Sursee District is one of the five Ämtern, or districts, of the German-speaking Canton of Lucerne, Switzerland. Its capital is the town of Sursee. It has a population of (as of ). In 2013 the name was changed from Amt Sursee to Wahlkreis Sursee as part of a reorganization of the Canton.
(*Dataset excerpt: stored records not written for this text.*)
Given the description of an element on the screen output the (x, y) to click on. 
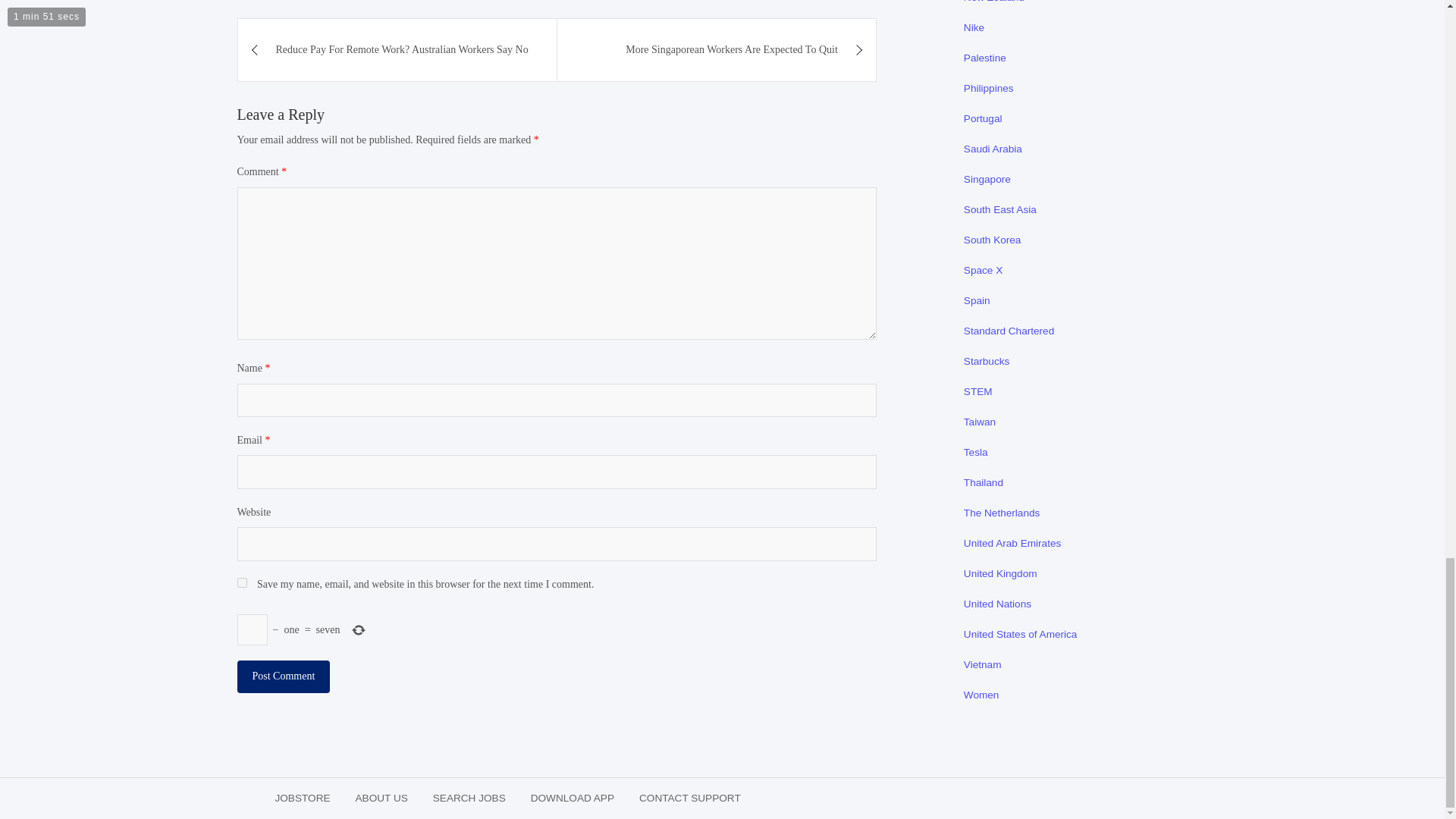
Post Comment (282, 676)
More Singaporean Workers Are Expected To Quit (716, 49)
yes (240, 583)
Reduce Pay For Remote Work? Australian Workers Say No (397, 49)
Post Comment (282, 676)
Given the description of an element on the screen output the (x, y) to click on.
A sixth Wahlkreis was created, but in Sursee everything else remained essentially unchanged.

Sursee District consists of the following municipalities:

| Municipality | Population (31 December 2020) | Area, km^{2} |
|---|---|---|
| Beromünster | 6,661 | 42.12 |
| Büron | 2,662 | 5.37 |
| Buttisholz | 3,322 | 16.71 |
| Eich | 1,600 | 9.22 |
| Geuensee | 2,882 | 6.47 |
| Grosswangen | 3,293 | 19.70 |
| Hildisrieden | 2,437 | 7.04 |
| Knutwil | 2,271 | 9.74 |
| Mauensee | 1,489 | 45.10 |
| Neuenkirch | 7,174 | 26.25 |
| Nottwil | 4,048 | 14.83 |
| Oberkirch | 4,937 | 9.10 |
| Rickenbach | 3,458 | 11.85 |
| Ruswil | 7,041 | 45.3 |
| Schenkon | 3,040 | 6.8 |
| Schlierbach | 925 | 7.2 |
| Sempach | 4,234 | 8.95 |
| Sursee | 10,361 | 5.9 |
| Triengen | 4,616 | 22.08 |
| Total | 72,373 | 287.74^{a} |

 1992/97 survey gives a total area of 287.50 km2 without including certain large lakes, while the 2000 survey includes lakes and gives the higher value.

==Mergers and name changes==
- On 1 January 2004 the former municipality of Schwarzenbach merged into the municipality of Beromünster.
- On 1 January 2009 the former municipality of Gunzwil merged into the municipality of Beromünster.
- On 1 January 2013 the former municipality of Neudorf merged into the municipality of Beromünster and the former municipality of Pfeffikon merged into the municipality of Rickenbach. The municipality of Wolhusen moved from the Sursee District to the Entlebuch District.